[Start Data entries]
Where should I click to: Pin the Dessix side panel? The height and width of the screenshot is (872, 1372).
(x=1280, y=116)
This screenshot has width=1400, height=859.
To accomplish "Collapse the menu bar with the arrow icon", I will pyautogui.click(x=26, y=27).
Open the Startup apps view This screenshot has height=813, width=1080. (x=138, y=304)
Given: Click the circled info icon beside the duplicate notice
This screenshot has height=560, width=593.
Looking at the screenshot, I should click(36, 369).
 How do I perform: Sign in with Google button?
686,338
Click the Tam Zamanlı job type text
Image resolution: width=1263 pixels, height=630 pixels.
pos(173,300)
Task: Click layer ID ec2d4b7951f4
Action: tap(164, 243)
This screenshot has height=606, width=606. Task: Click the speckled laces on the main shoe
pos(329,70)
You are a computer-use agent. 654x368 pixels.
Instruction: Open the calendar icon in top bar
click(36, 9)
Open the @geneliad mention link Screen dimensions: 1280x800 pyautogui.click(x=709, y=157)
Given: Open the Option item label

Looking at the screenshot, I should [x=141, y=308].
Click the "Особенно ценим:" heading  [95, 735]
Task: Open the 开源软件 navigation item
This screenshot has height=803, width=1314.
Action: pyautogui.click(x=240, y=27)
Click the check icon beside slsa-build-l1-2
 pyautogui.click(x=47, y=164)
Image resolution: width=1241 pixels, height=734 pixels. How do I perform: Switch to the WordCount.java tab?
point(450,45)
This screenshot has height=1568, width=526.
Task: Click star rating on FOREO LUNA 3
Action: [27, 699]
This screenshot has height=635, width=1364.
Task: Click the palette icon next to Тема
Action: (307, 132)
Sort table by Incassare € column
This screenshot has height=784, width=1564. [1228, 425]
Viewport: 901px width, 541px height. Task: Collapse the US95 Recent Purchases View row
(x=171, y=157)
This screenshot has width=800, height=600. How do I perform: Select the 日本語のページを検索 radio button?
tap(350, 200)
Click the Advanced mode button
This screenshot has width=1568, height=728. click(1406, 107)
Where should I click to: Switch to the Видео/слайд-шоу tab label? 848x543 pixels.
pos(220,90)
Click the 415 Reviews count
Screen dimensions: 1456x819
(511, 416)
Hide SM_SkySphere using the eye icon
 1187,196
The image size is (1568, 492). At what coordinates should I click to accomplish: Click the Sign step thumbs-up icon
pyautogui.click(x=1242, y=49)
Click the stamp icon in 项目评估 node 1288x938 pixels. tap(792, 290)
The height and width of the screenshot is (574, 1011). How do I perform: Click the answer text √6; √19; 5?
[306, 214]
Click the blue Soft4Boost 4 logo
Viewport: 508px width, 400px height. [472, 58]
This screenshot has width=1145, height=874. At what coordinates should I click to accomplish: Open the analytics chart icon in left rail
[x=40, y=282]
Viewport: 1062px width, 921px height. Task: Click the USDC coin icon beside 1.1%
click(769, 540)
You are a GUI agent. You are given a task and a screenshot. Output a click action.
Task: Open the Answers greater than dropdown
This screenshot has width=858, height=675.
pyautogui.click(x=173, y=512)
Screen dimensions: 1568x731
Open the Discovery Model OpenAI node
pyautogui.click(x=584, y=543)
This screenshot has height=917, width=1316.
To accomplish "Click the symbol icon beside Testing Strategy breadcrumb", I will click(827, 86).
[End Data entries]
- Directions for this task
Please copy all of the items above word for word.

- Exercise solution
Where should I click to: Pin the Dessix side panel? The height and width of the screenshot is (872, 1372).
(x=1280, y=116)
This screenshot has width=1400, height=859.
To accomplish "Collapse the menu bar with the arrow icon", I will pyautogui.click(x=26, y=27).
Open the Startup apps view This screenshot has height=813, width=1080. (x=138, y=304)
Given: Click the circled info icon beside the duplicate notice
This screenshot has height=560, width=593.
Looking at the screenshot, I should click(36, 369).
 How do I perform: Sign in with Google button?
686,338
Click the Tam Zamanlı job type text
Image resolution: width=1263 pixels, height=630 pixels.
pos(173,300)
Task: Click layer ID ec2d4b7951f4
Action: tap(164, 243)
This screenshot has height=606, width=606. Task: Click the speckled laces on the main shoe
pos(329,70)
You are a computer-use agent. 654x368 pixels.
Instruction: Open the calendar icon in top bar
click(36, 9)
Open the @geneliad mention link Screen dimensions: 1280x800 pyautogui.click(x=709, y=157)
Given: Open the Option item label

Looking at the screenshot, I should [x=141, y=308].
Click the "Особенно ценим:" heading  [95, 735]
Task: Open the 开源软件 navigation item
This screenshot has height=803, width=1314.
Action: pyautogui.click(x=240, y=27)
Click the check icon beside slsa-build-l1-2
 pyautogui.click(x=47, y=164)
Image resolution: width=1241 pixels, height=734 pixels. How do I perform: Switch to the WordCount.java tab?
point(450,45)
This screenshot has height=1568, width=526.
Task: Click star rating on FOREO LUNA 3
Action: [27, 699]
This screenshot has height=635, width=1364.
Task: Click the palette icon next to Тема
Action: (307, 132)
Sort table by Incassare € column
This screenshot has height=784, width=1564. [1228, 425]
Viewport: 901px width, 541px height. Task: Collapse the US95 Recent Purchases View row
(x=171, y=157)
This screenshot has width=800, height=600. How do I perform: Select the 日本語のページを検索 radio button?
tap(350, 200)
Click the Advanced mode button
This screenshot has width=1568, height=728. click(1406, 107)
Where should I click to: Switch to the Видео/слайд-шоу tab label? 848x543 pixels.
pos(220,90)
Click the 415 Reviews count
Screen dimensions: 1456x819
(511, 416)
Hide SM_SkySphere using the eye icon
 1187,196
The image size is (1568, 492). At what coordinates should I click to accomplish: Click the Sign step thumbs-up icon
pyautogui.click(x=1242, y=49)
Click the stamp icon in 项目评估 node 1288x938 pixels. tap(792, 290)
The height and width of the screenshot is (574, 1011). How do I perform: Click the answer text √6; √19; 5?
[306, 214]
Click the blue Soft4Boost 4 logo
Viewport: 508px width, 400px height. [472, 58]
This screenshot has width=1145, height=874. At what coordinates should I click to accomplish: Open the analytics chart icon in left rail
[x=40, y=282]
Viewport: 1062px width, 921px height. Task: Click the USDC coin icon beside 1.1%
click(769, 540)
You are a GUI agent. You are given a task and a screenshot. Output a click action.
Task: Open the Answers greater than dropdown
This screenshot has width=858, height=675.
pyautogui.click(x=173, y=512)
Screen dimensions: 1568x731
Open the Discovery Model OpenAI node
pyautogui.click(x=584, y=543)
This screenshot has height=917, width=1316.
To accomplish "Click the symbol icon beside Testing Strategy breadcrumb", I will click(827, 86).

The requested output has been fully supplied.